Mitral valve prolapse induces regionalized myocardial fibrosis
Journal of the American Heart Association Dec 12, 2021
Morningstar JE, Gensemer C, Moore R, et al. - In patients and mice with mitral valve prolapse (MVP), the presence of prominent regional left ventricular (LV) fibrosis was evident, which backs an association between MVP and progressive damaging impacts on LV structure before overt changes in cardiac function. A reactive response of the papillary and inferobasal myocardium to elevated chordal tension from a prolapsing valve was suggested by the regionalized molecular and cellular alterations.
Experts conducted histopathologic study of LV biopsies from peripapillary regions, inferobasal LV wall and apex on surgical patients suffering from MVP, as well as in a mouse model of human MVP.

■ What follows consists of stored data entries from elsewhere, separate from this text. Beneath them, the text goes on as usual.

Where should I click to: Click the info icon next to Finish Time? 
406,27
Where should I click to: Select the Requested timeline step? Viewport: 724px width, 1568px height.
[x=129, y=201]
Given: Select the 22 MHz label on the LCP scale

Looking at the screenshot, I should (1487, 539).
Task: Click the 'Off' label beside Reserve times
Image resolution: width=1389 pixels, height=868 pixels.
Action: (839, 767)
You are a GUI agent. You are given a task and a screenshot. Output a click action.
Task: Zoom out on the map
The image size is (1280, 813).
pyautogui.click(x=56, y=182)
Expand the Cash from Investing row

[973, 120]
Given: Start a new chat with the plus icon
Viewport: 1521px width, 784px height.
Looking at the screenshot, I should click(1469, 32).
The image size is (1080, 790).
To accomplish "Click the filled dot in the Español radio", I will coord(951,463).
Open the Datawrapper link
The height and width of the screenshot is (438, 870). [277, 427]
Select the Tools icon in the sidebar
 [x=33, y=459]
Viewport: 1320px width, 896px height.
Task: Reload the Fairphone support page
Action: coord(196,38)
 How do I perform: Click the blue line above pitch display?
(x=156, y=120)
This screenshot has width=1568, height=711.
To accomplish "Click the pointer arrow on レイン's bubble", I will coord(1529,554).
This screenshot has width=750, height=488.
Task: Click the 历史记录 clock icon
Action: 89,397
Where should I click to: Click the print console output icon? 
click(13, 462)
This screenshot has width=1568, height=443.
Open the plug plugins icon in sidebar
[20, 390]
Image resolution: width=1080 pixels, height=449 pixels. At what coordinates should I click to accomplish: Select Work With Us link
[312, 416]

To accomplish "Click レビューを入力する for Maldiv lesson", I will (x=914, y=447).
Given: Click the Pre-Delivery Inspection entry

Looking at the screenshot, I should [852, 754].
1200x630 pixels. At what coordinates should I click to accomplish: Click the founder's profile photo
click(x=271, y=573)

By histopathology of LV biopsies, there was presence of regionalized fibrosis in the peripapillary myocardium that was found to be correlated with increased macrophages and myofibroblasts.
In MVP mouse model, experts found similar regional increases in collagen deposition that progressed over time.
Tension‐dependent profibrotic cellular and molecular responses consistent with fibrosis locations linked with valve‐induced stress were identified in computational modeling.
These simulations also discovered mechanosensing primary cilia as implicated in profibrotic pathways, which was validated in vitro as well as in human biopsies.
In vitro stretching of primary human cardiac fibroblasts demonstrated that stretch not only directly activates profibrotic pathways but also elevates extracellular matrix protein generation.
Findings raise the query if surgical intervention on MVP patients should occur earlier than suggested by current guidelines to avert advanced LV fibrosis and potentially decrease residual risk of LV dysfunction and sudden cardiac death.